◆ Problem statement: Each line in the entries below that holds the string "Youtube" must be copied.

◆ Data to examine:
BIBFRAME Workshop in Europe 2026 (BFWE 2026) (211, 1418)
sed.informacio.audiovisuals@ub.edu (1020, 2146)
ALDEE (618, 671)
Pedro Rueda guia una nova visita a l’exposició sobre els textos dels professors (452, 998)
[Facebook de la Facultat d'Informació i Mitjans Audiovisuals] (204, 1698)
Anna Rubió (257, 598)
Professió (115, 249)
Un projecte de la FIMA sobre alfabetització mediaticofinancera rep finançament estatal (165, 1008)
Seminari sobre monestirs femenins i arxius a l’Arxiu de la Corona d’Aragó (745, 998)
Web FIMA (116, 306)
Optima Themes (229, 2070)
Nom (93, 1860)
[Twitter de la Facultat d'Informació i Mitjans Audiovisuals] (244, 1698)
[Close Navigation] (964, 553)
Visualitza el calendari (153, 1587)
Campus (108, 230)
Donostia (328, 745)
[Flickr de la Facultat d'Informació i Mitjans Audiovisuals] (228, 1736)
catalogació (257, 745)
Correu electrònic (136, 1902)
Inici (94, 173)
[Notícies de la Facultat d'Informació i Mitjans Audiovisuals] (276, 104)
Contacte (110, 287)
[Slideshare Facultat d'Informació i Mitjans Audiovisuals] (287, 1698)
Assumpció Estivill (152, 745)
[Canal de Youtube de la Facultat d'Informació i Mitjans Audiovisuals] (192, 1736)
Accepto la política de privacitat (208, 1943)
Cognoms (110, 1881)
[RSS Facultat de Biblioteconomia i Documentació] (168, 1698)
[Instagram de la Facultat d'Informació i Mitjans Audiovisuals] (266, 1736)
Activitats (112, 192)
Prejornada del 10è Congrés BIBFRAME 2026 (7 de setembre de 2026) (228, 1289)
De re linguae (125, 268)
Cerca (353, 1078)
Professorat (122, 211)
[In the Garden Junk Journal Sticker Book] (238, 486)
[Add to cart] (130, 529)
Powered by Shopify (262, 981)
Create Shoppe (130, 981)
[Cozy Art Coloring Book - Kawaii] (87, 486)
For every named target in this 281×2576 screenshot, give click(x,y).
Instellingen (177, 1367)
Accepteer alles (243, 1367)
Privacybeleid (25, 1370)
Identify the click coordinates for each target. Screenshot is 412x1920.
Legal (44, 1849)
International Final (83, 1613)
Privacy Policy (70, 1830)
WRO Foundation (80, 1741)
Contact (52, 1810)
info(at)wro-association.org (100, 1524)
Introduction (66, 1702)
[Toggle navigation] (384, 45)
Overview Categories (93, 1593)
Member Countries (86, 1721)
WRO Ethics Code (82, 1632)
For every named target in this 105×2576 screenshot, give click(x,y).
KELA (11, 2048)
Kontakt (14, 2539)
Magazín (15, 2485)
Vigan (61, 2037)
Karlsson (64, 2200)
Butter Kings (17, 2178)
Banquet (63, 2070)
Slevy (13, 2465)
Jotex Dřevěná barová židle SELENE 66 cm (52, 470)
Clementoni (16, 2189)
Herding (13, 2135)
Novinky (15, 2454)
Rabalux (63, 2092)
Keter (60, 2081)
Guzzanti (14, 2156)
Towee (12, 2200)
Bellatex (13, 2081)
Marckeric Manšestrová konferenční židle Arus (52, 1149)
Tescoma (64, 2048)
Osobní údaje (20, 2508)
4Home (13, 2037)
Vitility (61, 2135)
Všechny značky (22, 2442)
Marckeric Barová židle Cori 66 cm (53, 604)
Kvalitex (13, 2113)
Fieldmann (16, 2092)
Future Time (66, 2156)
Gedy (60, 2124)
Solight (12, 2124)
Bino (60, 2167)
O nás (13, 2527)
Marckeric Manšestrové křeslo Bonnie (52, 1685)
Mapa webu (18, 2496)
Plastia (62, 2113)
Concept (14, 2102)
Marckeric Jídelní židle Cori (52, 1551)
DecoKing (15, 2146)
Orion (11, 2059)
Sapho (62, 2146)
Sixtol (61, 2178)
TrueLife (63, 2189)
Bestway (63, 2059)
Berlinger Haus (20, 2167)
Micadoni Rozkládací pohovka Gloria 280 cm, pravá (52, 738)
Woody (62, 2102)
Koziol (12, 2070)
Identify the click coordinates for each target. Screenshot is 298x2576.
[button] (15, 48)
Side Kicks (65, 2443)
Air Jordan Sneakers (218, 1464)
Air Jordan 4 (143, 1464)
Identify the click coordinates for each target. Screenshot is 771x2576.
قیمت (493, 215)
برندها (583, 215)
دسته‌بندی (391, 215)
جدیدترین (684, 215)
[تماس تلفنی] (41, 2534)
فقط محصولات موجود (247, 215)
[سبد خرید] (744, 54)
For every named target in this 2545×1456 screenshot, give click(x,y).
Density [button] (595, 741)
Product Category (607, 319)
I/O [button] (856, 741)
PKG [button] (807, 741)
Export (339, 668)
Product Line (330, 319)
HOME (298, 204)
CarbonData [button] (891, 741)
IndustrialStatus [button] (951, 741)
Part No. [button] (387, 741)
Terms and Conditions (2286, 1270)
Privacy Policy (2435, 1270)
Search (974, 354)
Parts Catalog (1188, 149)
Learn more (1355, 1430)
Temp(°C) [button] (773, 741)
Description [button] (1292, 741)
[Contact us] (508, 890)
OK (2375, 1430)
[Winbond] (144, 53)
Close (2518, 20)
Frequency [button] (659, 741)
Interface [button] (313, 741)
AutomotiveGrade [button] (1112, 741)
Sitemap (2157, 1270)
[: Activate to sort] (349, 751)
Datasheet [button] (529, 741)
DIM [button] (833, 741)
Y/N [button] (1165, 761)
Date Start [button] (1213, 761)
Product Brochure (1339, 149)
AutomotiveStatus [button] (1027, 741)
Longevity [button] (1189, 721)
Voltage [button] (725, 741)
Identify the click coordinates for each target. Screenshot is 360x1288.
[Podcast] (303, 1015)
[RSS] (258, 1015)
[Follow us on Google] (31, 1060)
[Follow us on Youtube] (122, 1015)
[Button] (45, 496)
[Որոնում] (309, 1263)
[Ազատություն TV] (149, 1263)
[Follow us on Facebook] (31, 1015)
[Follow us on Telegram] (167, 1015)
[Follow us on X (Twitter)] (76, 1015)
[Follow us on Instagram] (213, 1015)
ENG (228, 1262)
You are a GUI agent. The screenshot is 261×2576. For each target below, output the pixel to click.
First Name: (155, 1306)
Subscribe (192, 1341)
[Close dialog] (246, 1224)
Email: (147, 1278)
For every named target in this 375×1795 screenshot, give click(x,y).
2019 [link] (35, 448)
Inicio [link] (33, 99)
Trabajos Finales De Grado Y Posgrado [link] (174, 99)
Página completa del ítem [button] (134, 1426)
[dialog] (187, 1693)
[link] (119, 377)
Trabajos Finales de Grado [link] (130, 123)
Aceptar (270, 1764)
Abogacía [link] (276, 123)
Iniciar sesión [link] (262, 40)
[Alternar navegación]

◆ Output below:
[Canal de Youtube de la Facultat d'Informació i Mitjans Audiovisuals] (192, 1736)
[Follow us on Youtube] (122, 1015)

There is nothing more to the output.